Таким образом, украинская «массовая поэзия» помежів'я веков естественно сближала две художественные системы, литературную и фольклорную, усваивала по народной словесности этические и эстетические стоимости, но одновременно и клише и стереотипы. Керуючися прежде всего социальными подходами к фольклорному материалу, лучшие из упомянутых литераторов обогатили традиционные жанры и мотивы, синтезировали жизненные воздействия, внутрішньолітературну и фольклорную традицию (О.Колесса, К. Білиловський и др.). У этих писателей с более сформированным стилем преобладали индивидуально-творческие подходы к фольклорных моделей. Модифицирование же источников еще не присущие литературно неоформленным на то время системам. Так, в творчестве народных поэтов типа Павла Мнения авторов, далеких, по словам В. Барки о Жаркая, от «дерзкого новаторства», качественный переход от фольклорной до литературно-фольклорной поэтики только представал как необходимость (П.Думка). Ассоциативное же, а не наслідувальне мышления, на конец XIX в. в «массовых поэтов» только означилось (Яков Жарко).
Наконец, идейно-художественные поиски авторов и развитие литературы обнаружили большую перспективность не подражаний и парафразування, а адаптация народного творчества для воплощения общественных и личностных мотивов, оригинальных переосмыслений традиции, самостоятельных разработок-актуалізацій мотивов и образов народных лирики и эпоса и глубинную их идейно-эстетическую и эмоциональную трансформацию.
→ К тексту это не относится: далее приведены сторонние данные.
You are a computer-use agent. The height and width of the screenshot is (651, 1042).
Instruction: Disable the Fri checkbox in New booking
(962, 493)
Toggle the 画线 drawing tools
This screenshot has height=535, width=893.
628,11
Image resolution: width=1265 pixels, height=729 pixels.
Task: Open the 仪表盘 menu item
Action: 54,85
Положительным явлением в созидании культуры литературного фольклоризма было не только художественное овладение пластами народной украинской культуры, но и оппозиционное национально-культурному герметизма, насаждаемого «сверху», проработка инонационального фольклора, преодоление видными поэтами стереотипов и художественных «окам'янілостей», возникших за историю взаимодействия коллективной и индивидуальной образных систем.
Литература
1. Бобенко А. Свясло. - Одесса, 1913. - 96 с.
2. Жарко Я. Песни. - Екатеринодар, 1905. - 49 с.
3. Масляк В. С черного пути. - Львов, 1897. - 185 с.
4. Украинская Муза / Поэтическая антология. - К., 1909. - 1279 с.
5. Франко И. Собр. тв.: В 50 т. - К., 1980. - Т.28. - С.89-92.